▶ **DATA TO PROCESS**
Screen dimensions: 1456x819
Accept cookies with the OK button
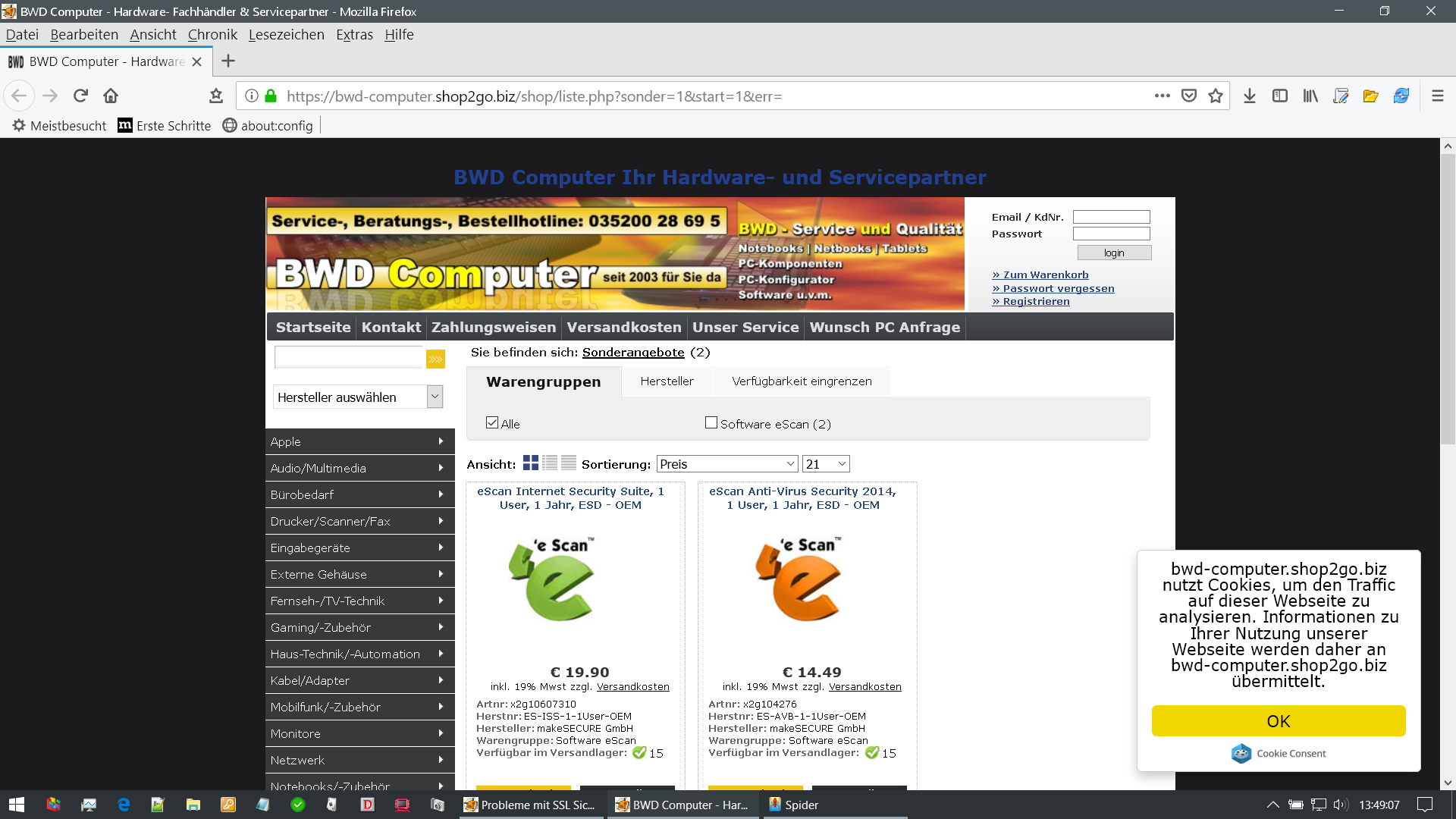(1278, 721)
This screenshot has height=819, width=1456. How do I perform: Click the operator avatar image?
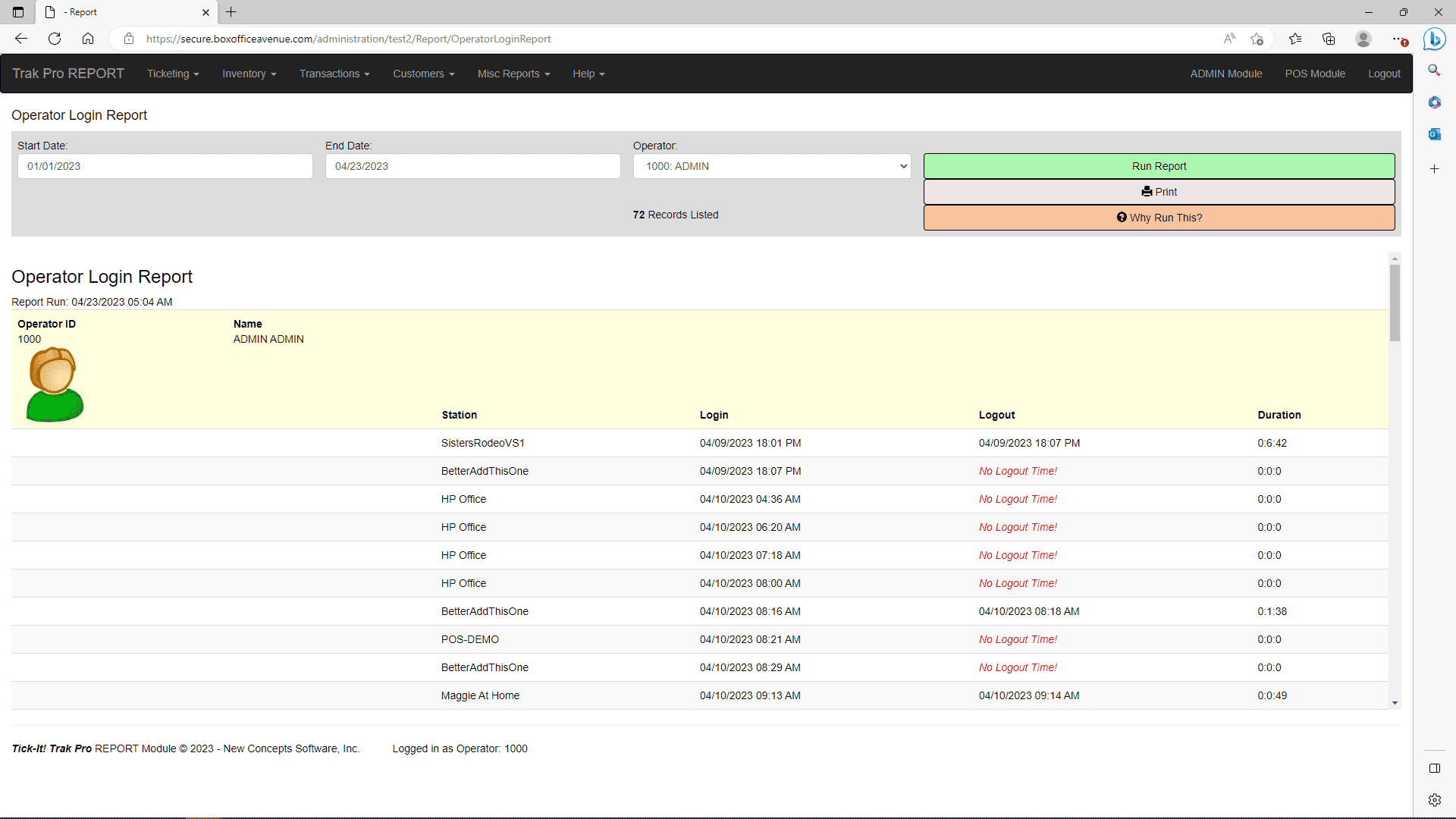pos(55,384)
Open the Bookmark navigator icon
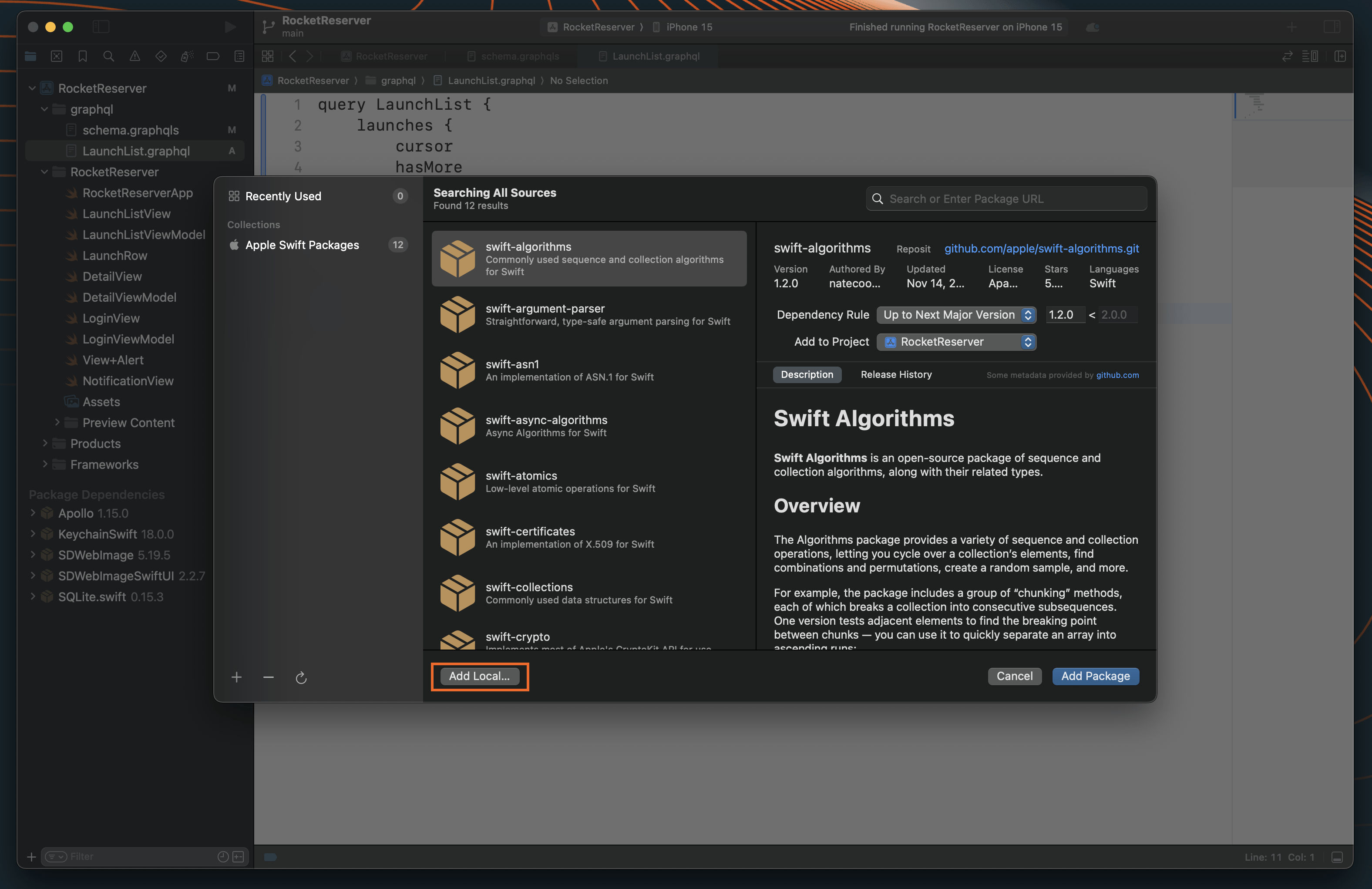The width and height of the screenshot is (1372, 889). click(82, 56)
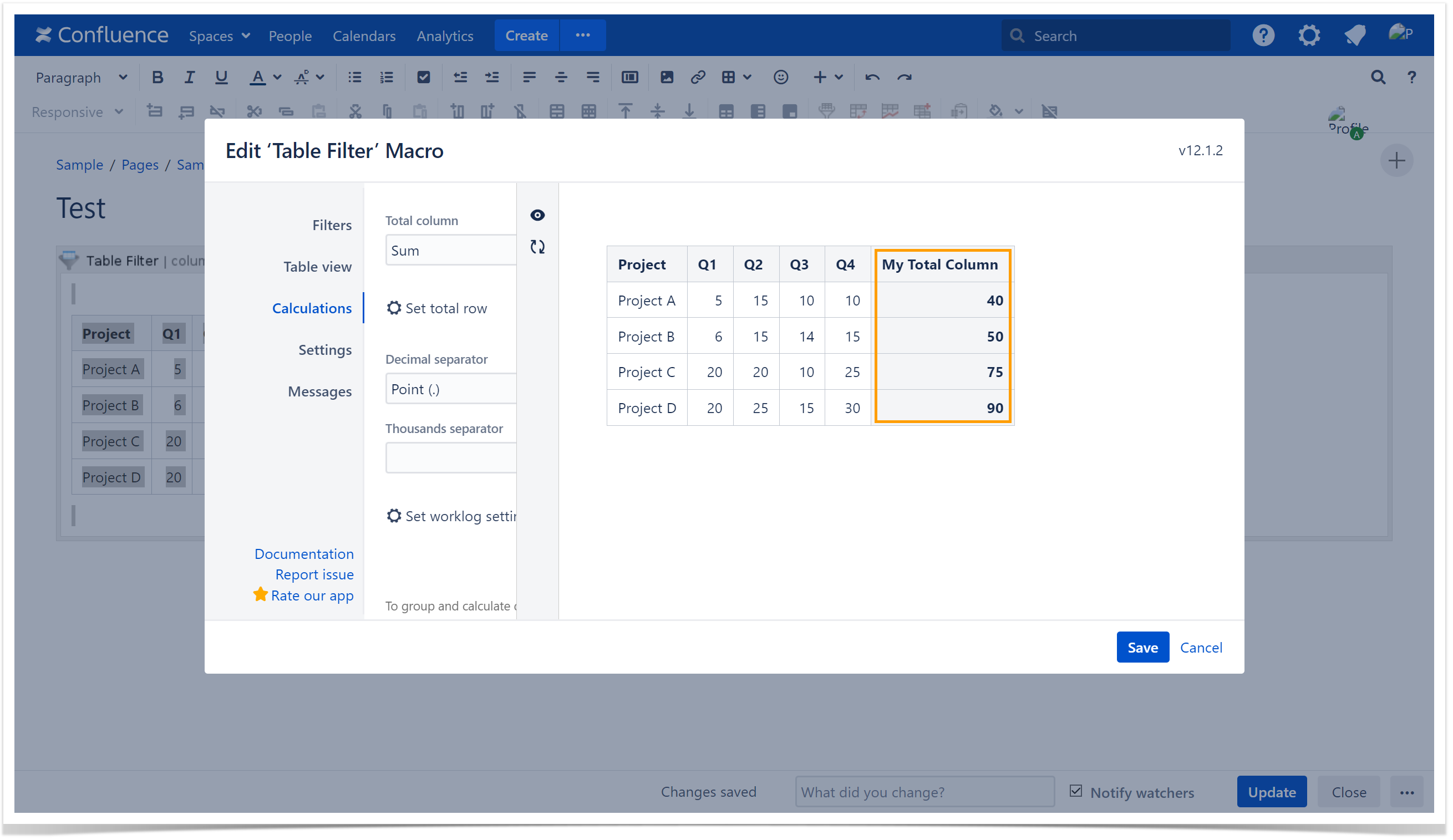Open the settings gear in header

tap(1309, 35)
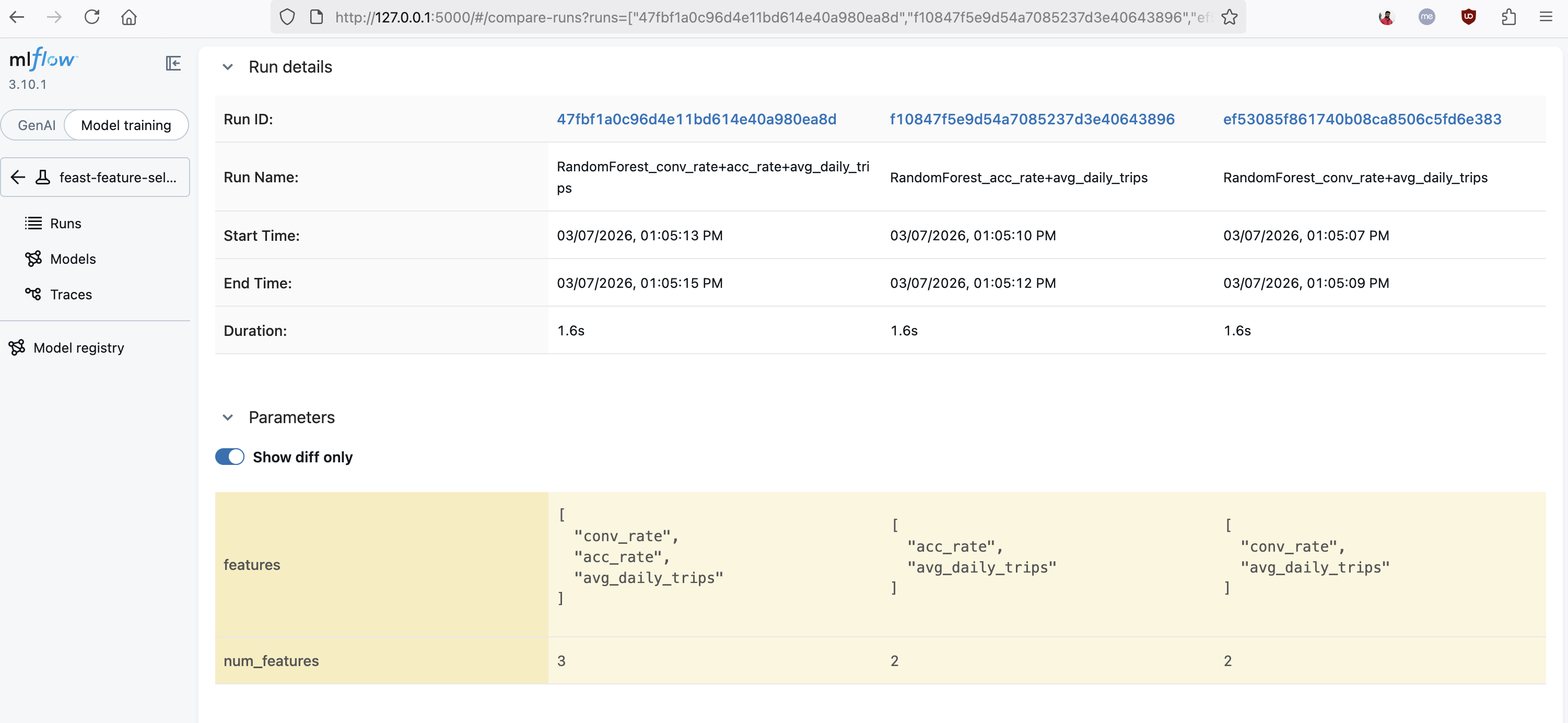
Task: Open the browser extensions menu
Action: [1508, 16]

▶ **DESCRIPTION OF THE TASK**
Reproduce all of the material above word for word. Omit the pictures.

▶ **TASK RESULT**
Screen dimensions: 1456x819
Accept cookies with the OK button
(1278, 721)
This screenshot has height=819, width=1456. How do I perform: Click the operator avatar image?
pos(55,384)
Open the Bookmark navigator icon
The width and height of the screenshot is (1372, 889). click(82, 56)
Open the settings gear in header

tap(1309, 35)
Task: Open the browser extensions menu
Action: [1508, 16]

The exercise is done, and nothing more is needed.